Arlington County’s commitment to 11 bicycle-safety goals set in 2019 came under question at a recent meeting of the Bicycle Advisory Committee.
“We’re really not meeting the targets,” Gillian Burgess, a member of the committee that advises County Manager Mark Schwartz on bicycle issues, said at the meeting last week.
Burgess pressed active-transportation planner Brian Shelton on whether the goals remained on county leaders’ priority list.
“I’m sort of surprised every year that these targets are not mentioned in the budget — at all,” said Burgess, who also chairs the Fiscal Affairs Advisory Commission.
With many of the targets not being met, “is this presentation you’re doing for us just a checkbox exercise, and it doesn’t go any further?” Burgess asked. “Is this information being presented up to management?”
Shelton said staff in the Department of Environmental Services, where he works, are paying attention.
“There is an effort to do our best in meeting the progress targets,” he said.
Continuing her questioning, Burgess suggested pushing staff to become more aggressive in elevating concerns up the leadership chain.
“If there’s other things you guys think are outside your specific wheelhouse … is that getting raised, is it getting escalated?” she asked. “Is there something we could do to help?”
While Burgess’ questioning was the most intense, other committee members also weighed in on concerns about goals not being met. The discussion likely could have gone on longer, but committee chair Cynthia Palmer opted to move forward to another presentation scheduled that evening.

County Board members in 2019 incorporated a 66-page bicycle element into the county’s Master Transportation Plan.
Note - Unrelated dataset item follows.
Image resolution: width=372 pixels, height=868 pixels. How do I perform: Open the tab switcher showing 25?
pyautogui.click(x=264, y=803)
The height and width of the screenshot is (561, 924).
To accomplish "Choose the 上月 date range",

As part of that document, 11 separate performance-improvement metrics were set:
- Reduce bicycle-crash injury rates per 10,000 residents by at least 5% per year.
- Provide bicycle-safety education to at least 75% of Arlington Public Schools’ K-12 students by 2025 and 100% by 2030.
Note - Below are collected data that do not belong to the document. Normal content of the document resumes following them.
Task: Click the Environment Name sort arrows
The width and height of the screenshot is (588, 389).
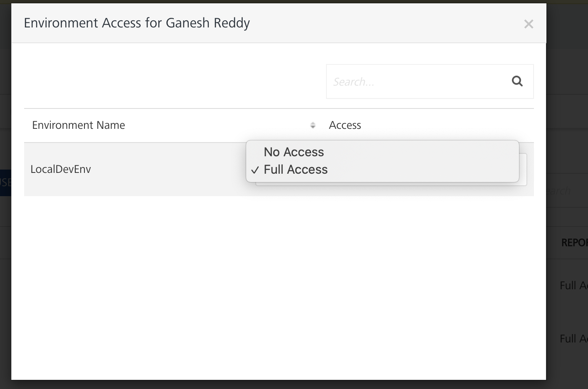Action: (313, 125)
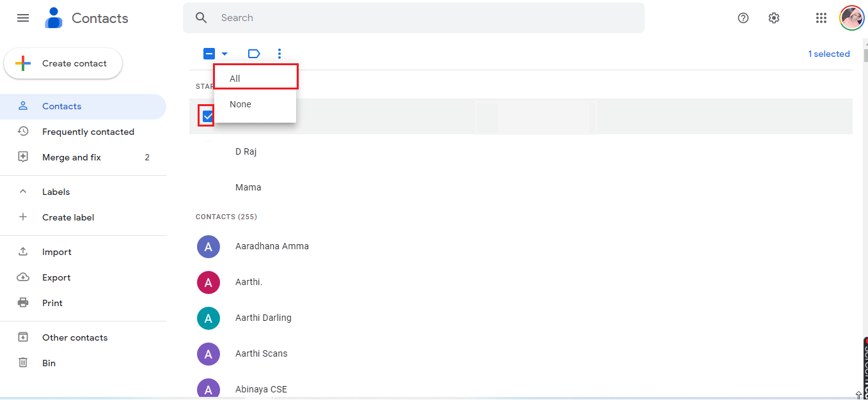
Task: Open the Help question mark icon
Action: (743, 18)
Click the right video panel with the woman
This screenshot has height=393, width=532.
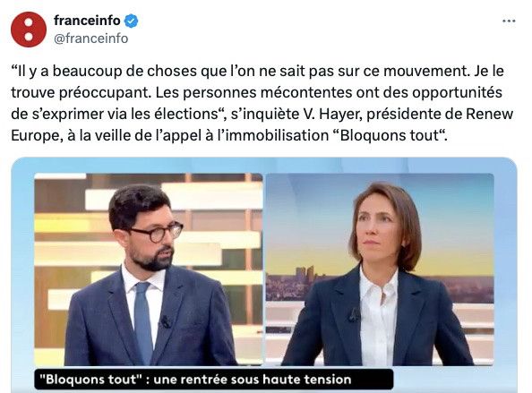380,269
- Increase the number of adult participants in bicycle education and encouragement events, such as Bike to Work Day, by at least 5% per year.
- Complete 75% of the planned Low Traffic Stress Bicycle Network by 2025 and 90% by 2030.
- Provide a low-traffic-stress bicycle route within a quarter-mile of at least 80% of all households by 2025 and 95% by 2030.
- Achieve an 8% bicycle commute mode share by 2025 and 12% by 2030.
- Have at least 10% of K-12 students bicycling to school by 2025 and 15% by 2030.
- Increase the number of bicyclists counted on specified trail and street facilities by an average of at least 2% each year.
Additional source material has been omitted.